As Obama puts the New Deal on the table for carving, while Senator Sanders calls for a primary challenger to the president over his violations of the principles of the Democratic Party, FDR’s grandson emerges again to tae Obama to task on capitalism run amok.
FDR’s grandson Curtis Roosevelt continues his critique of Obama in the Huffington Post. It is damning. He is most peeved that Obama has been so cozy with big banks and has allowed capitalism to become dysfunctional by not imposing good regulations:
The problem with capitalism is that it can quickly get out of control. An instrument of capitalism, such as a bank, for example, intended to provide a service, can move on to fleece those it supposedly serves.

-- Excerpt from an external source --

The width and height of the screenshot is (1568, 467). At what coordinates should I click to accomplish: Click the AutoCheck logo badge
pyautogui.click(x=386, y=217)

Since maximizing profits is considered a virtue, free enterprise can move with alacrity towards the kind of disaster that causes bankruptcy and job losses — even nationwide and throughout the world. That is the genesis of the Great Depression and the current (yes, still current) Great Recession.

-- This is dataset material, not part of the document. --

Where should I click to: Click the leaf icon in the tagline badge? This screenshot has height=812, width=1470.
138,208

There are only two solutions to limiting this exercise of greed: instituting restraints that are enforceable by law (with penalties that bite), or using fear to repress greed, just as we repress lust. When I was a lad, our fear of venereal disease was indeed considerable, just as it is with HIV today.
Repressing greed is difficult. In our present culture, greed is held aloft, admired as “success” or “winning.” Free enterprise is revered as if it were a religion. Criticism of capitalism is close to being unpatriotic (“Watch it, Buster!”).
But regulate it we must. He lays into Obama and his cozy Wall St. love affair and gives a slap at the end here:
The Justice Department .. lets the banks off practically scot-free. The Administration’s support for major banking reforms seems to be in name only, as it just pecks at the problems. We never hear the kind of plain statements condemning the business and financial communities for their misdeeds that Reich, Krugman, Rich, Sachs, and other columnists record in detail.
In contrast, FDR said, “Practices of the unscrupulous money changers stand indicted in the court of public opinion.” And my favorite: “Private enterprise, indeed, became too private. It became privileged enterprise, not free enterprise.”
Even Herbert Hoover remarked, shortly before his exit, “You know, the only trouble with capitalism is capitalists–they’re too damn greedy.”
Their comments are as relevant today as they were during the Great Depression. Must we hark back to Roosevelt and Hoover in our search for political leadership?
Bingo. We are looking back 80 years for leadership. Where are the leaders now? FDR can inspire new ones perhaps, but the Greatest Generation is dying out fast. We need leaders.